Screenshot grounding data
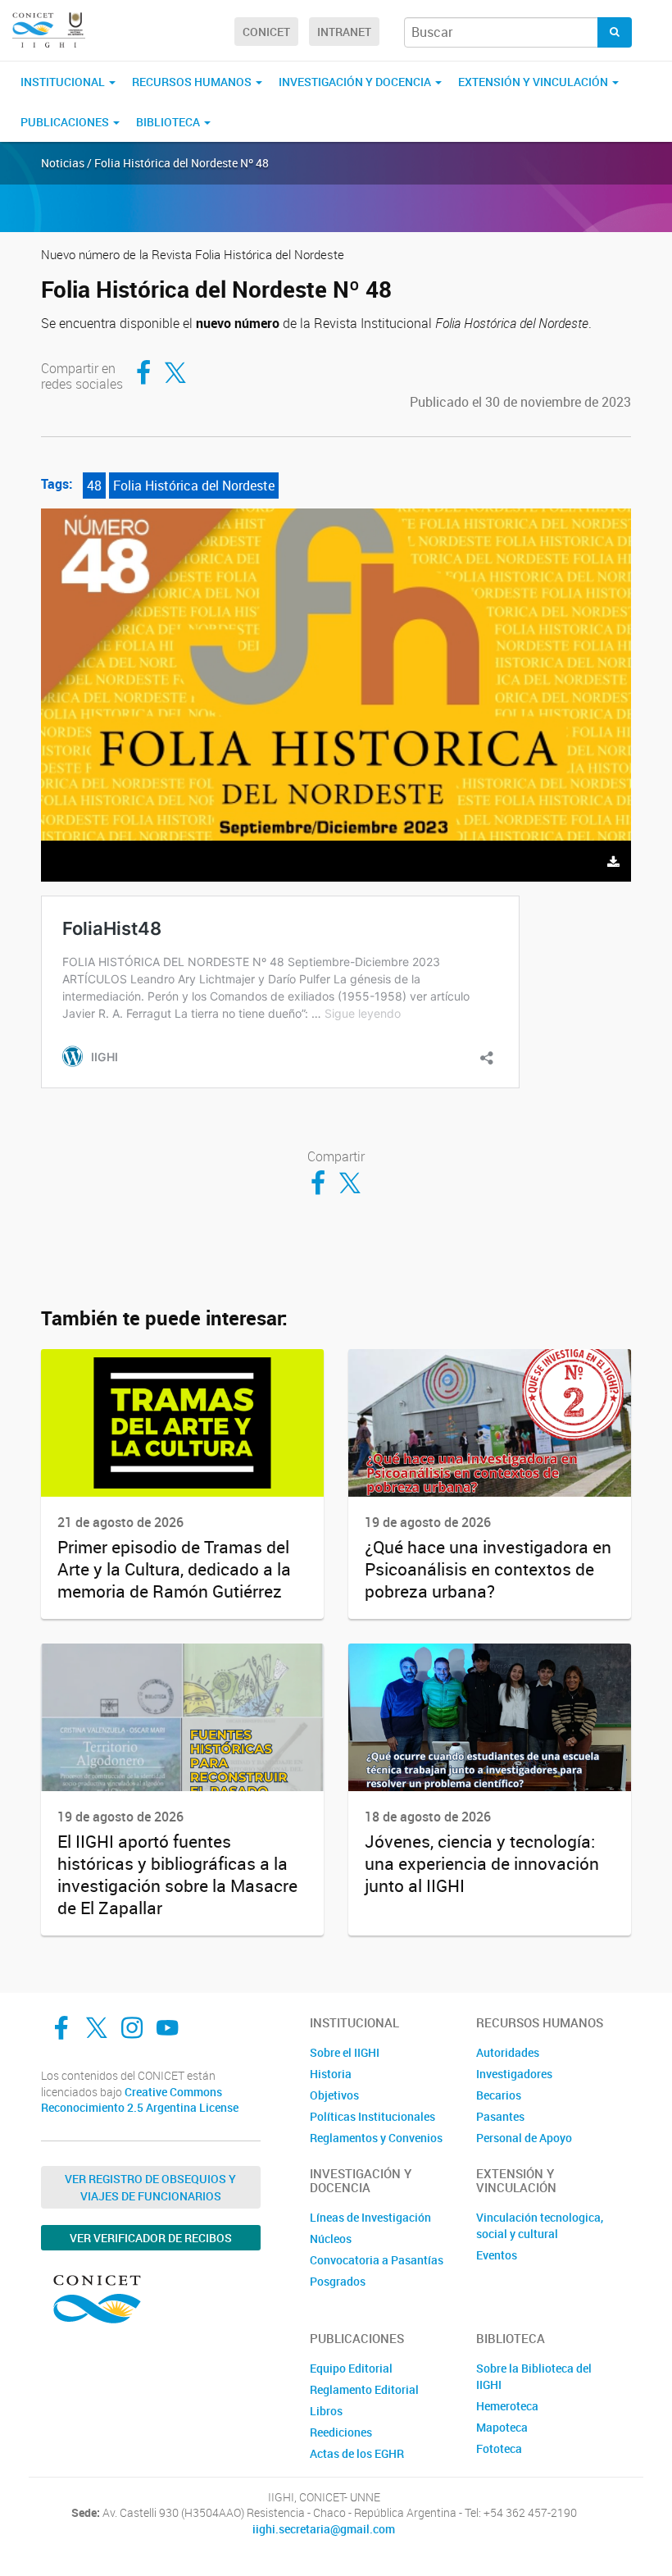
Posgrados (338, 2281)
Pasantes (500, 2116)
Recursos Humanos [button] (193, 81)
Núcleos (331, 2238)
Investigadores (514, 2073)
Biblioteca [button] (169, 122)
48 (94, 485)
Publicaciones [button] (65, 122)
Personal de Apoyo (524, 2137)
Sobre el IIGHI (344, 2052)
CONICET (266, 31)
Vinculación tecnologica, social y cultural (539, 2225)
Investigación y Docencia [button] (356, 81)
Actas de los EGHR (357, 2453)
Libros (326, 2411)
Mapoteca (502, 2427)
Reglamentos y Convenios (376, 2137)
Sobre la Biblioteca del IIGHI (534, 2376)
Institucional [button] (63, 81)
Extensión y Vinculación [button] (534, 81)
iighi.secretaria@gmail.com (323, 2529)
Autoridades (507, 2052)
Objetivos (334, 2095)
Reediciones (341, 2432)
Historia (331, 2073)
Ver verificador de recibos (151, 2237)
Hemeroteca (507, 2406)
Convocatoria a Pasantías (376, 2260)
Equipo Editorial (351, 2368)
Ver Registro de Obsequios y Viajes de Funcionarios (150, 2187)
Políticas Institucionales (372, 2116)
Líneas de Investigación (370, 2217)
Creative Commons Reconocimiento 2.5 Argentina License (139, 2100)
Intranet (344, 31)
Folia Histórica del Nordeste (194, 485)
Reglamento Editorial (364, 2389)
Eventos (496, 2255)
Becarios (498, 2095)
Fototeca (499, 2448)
==
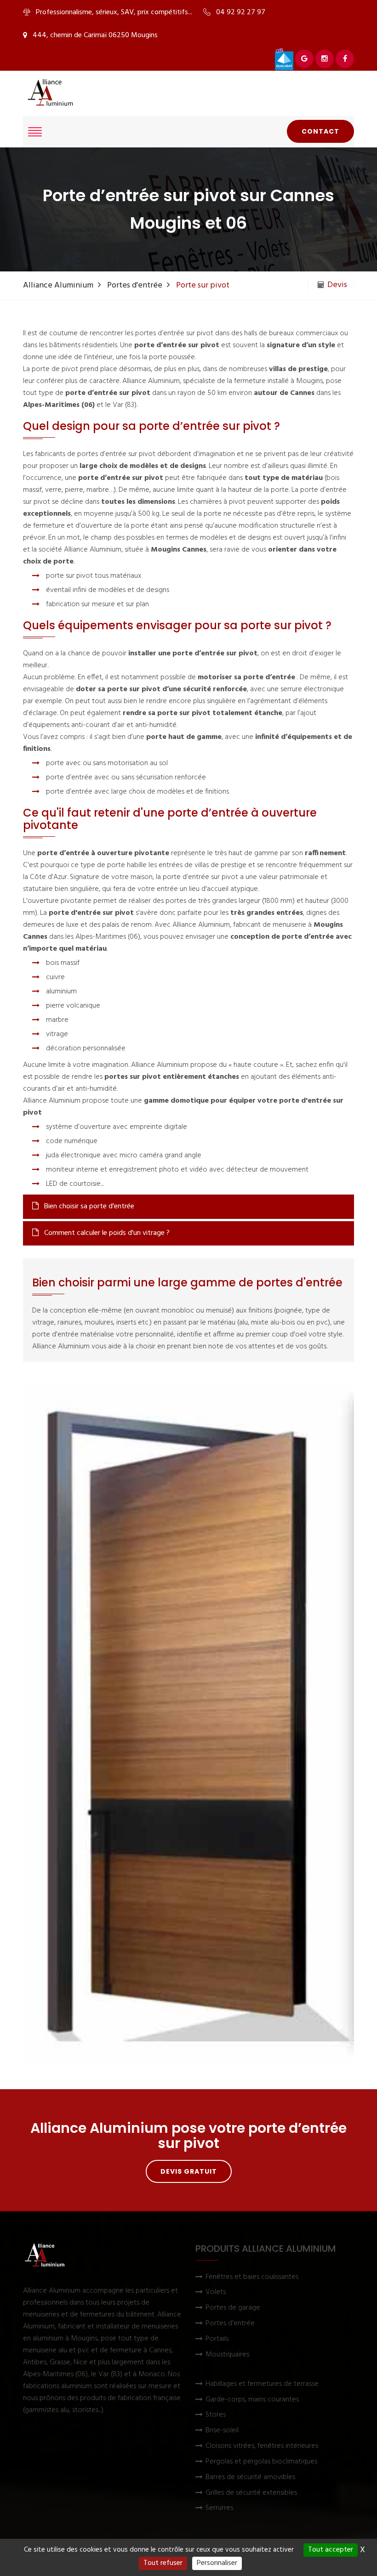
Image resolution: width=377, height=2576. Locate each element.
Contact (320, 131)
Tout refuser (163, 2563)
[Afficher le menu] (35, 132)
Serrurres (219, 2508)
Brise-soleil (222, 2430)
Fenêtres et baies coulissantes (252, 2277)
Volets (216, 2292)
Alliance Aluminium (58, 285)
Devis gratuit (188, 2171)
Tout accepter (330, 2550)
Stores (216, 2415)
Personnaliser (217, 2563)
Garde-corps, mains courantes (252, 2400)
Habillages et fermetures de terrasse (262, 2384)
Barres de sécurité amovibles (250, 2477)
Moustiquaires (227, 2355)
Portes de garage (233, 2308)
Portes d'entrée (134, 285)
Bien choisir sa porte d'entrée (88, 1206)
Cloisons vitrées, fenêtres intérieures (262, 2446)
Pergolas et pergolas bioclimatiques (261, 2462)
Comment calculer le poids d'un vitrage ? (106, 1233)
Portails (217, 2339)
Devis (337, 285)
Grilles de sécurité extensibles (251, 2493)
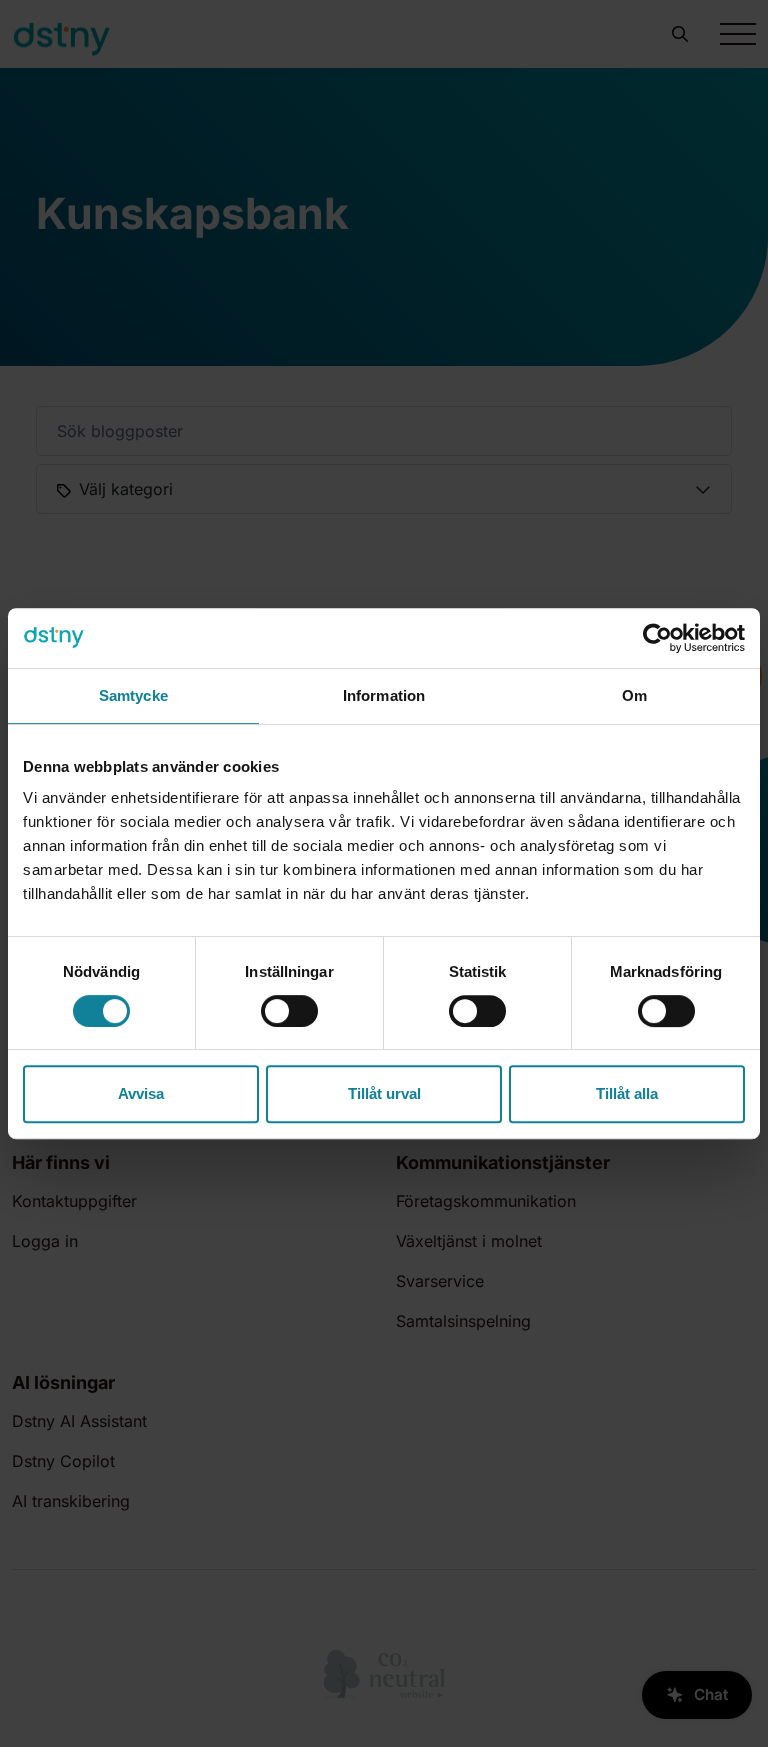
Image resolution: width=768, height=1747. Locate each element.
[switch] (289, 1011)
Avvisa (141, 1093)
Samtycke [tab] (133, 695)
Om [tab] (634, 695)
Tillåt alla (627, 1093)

▶ _PROBLEM DETAILS_:
Transcribe each line of the data above, unaltered, from the one where "Posgrados (338, 2281)" appears to the one where "Autoridades (507, 2052)" appears, inclusive of both.

▶ _RESPONSE TO THE EXERCISE_:
Posgrados (338, 2281)
Pasantes (500, 2116)
Recursos Humanos [button] (193, 81)
Núcleos (331, 2238)
Investigadores (514, 2073)
Biblioteca [button] (169, 122)
48 (94, 485)
Publicaciones [button] (65, 122)
Personal de Apoyo (524, 2137)
Sobre el IIGHI (344, 2052)
CONICET (266, 31)
Vinculación tecnologica, social y cultural (539, 2225)
Investigación y Docencia [button] (356, 81)
Actas de los EGHR (357, 2453)
Libros (326, 2411)
Mapoteca (502, 2427)
Reglamentos y Convenios (376, 2137)
Sobre la Biblioteca del IIGHI (534, 2376)
Institucional [button] (63, 81)
Extensión y Vinculación [button] (534, 81)
iighi.secretaria@gmail.com (323, 2529)
Autoridades (507, 2052)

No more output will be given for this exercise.